Em Santa Catarina, o piso ajudou as negociações deste começo de ano, diz Cardoso. Enquanto o salário mínimo nacional teve aumento real de 1% este ano, os quatro pisos regionais foram corrigidos entre 9,15% e 9,37%, indicando percentuais bem mais expressivos (3,5% em média) acima da inflação. No Estado, conta Cardoso, o piso é acertado em uma negociação bipartite, entre representantes dos trabalhadores e dos empregadores. “O governador sanciona o que é definido nessa negociação, que vale para o setor privado”, explica o representante do Dieese.
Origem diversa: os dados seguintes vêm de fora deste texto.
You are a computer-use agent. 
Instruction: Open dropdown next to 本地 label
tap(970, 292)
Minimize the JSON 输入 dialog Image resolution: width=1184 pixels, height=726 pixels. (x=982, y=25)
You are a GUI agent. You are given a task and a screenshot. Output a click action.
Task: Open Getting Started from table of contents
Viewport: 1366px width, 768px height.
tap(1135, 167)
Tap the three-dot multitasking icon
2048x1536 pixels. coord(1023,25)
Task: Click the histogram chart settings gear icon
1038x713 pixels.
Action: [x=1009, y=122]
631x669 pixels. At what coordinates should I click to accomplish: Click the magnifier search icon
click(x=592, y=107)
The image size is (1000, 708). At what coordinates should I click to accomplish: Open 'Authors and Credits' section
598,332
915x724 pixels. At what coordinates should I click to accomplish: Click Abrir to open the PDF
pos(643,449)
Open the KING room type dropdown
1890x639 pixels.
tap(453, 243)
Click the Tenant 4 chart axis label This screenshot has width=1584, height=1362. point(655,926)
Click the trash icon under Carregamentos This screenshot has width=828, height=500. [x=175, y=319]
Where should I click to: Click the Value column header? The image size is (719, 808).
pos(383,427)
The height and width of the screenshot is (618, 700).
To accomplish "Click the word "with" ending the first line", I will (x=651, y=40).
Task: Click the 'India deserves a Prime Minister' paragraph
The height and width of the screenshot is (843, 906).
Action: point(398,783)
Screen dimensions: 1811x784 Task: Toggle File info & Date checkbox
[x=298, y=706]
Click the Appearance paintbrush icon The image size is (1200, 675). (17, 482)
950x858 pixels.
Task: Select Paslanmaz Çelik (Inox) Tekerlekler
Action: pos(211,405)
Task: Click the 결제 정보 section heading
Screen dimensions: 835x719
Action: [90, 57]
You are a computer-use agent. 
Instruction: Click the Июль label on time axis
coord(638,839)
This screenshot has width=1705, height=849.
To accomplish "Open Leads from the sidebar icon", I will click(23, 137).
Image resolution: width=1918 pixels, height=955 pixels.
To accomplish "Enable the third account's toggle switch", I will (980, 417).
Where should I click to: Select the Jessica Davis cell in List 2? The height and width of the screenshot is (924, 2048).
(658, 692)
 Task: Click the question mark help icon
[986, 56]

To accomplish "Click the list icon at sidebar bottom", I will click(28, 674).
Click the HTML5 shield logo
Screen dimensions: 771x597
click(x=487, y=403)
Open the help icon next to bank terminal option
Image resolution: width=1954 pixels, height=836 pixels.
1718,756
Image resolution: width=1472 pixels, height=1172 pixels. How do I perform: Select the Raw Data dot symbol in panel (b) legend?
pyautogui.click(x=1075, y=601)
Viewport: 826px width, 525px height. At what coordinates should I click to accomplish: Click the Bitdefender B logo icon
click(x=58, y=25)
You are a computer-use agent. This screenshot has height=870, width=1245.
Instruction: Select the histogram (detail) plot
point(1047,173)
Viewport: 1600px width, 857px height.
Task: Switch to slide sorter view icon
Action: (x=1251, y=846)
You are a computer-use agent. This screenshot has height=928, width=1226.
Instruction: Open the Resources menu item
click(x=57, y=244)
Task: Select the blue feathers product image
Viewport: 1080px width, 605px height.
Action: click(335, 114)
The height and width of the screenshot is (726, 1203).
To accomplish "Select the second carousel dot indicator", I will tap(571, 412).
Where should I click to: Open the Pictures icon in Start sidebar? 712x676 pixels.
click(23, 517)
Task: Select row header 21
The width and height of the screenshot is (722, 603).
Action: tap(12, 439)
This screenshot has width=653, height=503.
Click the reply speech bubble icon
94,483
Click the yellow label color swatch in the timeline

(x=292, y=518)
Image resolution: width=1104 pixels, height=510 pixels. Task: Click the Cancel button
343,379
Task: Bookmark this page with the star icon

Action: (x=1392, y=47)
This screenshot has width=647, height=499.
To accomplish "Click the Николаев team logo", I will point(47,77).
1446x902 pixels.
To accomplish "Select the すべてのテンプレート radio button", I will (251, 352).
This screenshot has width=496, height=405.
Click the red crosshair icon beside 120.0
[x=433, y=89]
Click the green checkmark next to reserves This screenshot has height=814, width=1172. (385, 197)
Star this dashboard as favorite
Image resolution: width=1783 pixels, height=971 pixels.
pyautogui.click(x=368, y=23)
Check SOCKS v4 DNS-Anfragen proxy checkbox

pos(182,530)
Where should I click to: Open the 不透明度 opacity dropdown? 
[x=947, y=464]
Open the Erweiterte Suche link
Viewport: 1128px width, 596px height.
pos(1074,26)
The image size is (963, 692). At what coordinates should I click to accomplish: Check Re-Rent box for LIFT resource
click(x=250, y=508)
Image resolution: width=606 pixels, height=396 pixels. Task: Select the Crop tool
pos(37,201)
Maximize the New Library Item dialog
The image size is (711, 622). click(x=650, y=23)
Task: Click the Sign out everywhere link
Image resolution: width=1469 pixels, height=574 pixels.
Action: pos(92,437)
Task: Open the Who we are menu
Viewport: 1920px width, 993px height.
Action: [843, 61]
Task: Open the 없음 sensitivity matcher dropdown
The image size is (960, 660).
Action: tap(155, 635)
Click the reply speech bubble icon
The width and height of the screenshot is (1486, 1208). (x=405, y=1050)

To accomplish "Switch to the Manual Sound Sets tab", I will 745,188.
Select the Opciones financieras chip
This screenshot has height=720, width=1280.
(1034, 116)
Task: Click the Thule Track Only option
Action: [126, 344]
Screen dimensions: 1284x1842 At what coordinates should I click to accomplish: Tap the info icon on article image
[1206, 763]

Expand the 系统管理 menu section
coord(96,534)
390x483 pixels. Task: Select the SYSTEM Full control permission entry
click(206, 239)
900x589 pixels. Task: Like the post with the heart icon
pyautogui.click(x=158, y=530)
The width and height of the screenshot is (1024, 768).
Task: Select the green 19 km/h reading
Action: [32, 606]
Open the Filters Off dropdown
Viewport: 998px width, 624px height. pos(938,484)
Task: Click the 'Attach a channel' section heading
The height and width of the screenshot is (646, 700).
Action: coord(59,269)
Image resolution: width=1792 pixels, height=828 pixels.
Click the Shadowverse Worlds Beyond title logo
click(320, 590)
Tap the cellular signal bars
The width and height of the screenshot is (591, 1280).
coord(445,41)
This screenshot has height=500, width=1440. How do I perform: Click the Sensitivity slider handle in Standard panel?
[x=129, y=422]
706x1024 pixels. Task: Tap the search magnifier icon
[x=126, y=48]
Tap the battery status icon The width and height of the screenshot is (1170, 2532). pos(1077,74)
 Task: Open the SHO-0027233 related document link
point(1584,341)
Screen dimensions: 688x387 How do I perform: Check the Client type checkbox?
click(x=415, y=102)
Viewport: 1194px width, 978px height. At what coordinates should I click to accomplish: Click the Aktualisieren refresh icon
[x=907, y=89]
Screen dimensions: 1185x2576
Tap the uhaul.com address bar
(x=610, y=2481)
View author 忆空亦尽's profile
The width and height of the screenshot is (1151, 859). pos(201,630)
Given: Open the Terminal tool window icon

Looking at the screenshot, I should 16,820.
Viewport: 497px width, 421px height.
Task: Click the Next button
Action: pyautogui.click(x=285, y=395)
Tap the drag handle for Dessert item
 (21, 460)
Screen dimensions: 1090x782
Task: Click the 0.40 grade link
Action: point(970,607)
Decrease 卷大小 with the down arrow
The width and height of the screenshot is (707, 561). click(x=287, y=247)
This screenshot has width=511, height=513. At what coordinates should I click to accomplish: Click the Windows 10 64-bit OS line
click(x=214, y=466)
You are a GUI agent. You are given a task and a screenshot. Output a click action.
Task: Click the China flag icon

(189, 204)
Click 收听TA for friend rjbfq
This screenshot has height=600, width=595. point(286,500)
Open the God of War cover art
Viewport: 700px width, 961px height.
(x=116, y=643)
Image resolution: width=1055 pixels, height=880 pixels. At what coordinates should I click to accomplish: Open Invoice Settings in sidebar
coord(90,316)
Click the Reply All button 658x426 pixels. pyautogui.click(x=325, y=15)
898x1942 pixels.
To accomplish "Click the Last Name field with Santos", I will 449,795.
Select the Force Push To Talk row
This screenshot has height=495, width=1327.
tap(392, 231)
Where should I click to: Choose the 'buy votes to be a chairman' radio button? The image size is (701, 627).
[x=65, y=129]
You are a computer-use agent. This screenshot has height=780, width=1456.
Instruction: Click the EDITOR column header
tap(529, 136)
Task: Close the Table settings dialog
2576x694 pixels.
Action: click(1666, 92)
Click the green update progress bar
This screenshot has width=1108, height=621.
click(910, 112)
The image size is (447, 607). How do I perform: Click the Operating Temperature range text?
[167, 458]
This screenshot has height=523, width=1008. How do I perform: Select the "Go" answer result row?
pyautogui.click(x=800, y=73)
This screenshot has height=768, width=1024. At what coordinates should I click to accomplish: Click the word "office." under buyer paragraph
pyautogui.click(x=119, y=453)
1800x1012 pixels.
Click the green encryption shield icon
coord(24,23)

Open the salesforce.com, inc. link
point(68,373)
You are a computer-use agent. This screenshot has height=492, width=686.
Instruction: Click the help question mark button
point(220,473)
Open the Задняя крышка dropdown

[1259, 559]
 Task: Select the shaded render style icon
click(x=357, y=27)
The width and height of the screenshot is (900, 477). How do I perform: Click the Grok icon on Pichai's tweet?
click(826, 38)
“O piso regional acaba sendo uma referência e ajuda na argumentação dos trabalhadores durante as demais negociações”, pondera Cardoso. Entre categorias acompanhadas pelo Dieese, os metalúrgicos de Criciúma receberam reajuste de 10% em janeiro e os trabalhadores em cerâmica da mesma região, 8%. Reajuste menos expressivo (7%) foi pago aos metalúrgicos de Jaraguá do Sul, onde está instalada a fábrica da WEG.
Conquistas
No Ceará, com 11 acordos no levantamento junto ao Ministério do Trabalho, o coordenador do escritório regional do Dieese, Reginaldo de Aguiar Silva, diz que além dos reajustes, as categorias conseguiram conquistas em outras cláusulas, como cesta básica na construção civil, vale-alimentação para comerciários de Fortaleza (e algumas cidades do interior) e plano de saúde para os rodoviários, além do adicional de 30% para os vigilantes, mas que representou a incorporação no acordo coletivo de uma lei aprovada no Congresso.
“Desde 2005, os comerciários do Ceará têm conseguido negociar aumento real de salário”, conta Silva. Ele acredita que a inflação mais alta – esperada para os próximos meses – pode dificultar um pouco mais as negociações futuras. Além da inflação, a perspectiva de um economia mais fraca, com a instabilidade das eleições e os efeitos (talvez de desaquecimento) provocados pela Copa do Mundo, pode atrapalhar as negociações dos próximos meses, diz Silva.
Neste começo de ano, diz Cardoso, do Dieese-SC, as primeiras negociações se mantiveram no mesmo ritmo de ganho real de 2013, embora isso não signifique que elas foram fáceis. Os trabalhadores em cerâmica de Criciúma, conta, conquistaram aumento real após uma greve. Ele também considera, como cenário provável, que aumente o receio dos empresários sobre o ritmo da economia. Por outro lado, pondera, estarão na mesa categorias mais fortes e a situação ainda é de pleno emprego e as grandes empresas querem reter os trabalhadores já qualificados.
Para Jardel Leal, do escritório fluminense do Dieese, a tendência continua sendo de conquista de au mento real nos acordos coletivos. “Os salários, durante muitos anos, perderam para a inflação. Mas a tendência tem sido e deve continuar assim [de ganhos reais], para a maioria”, diz o economista.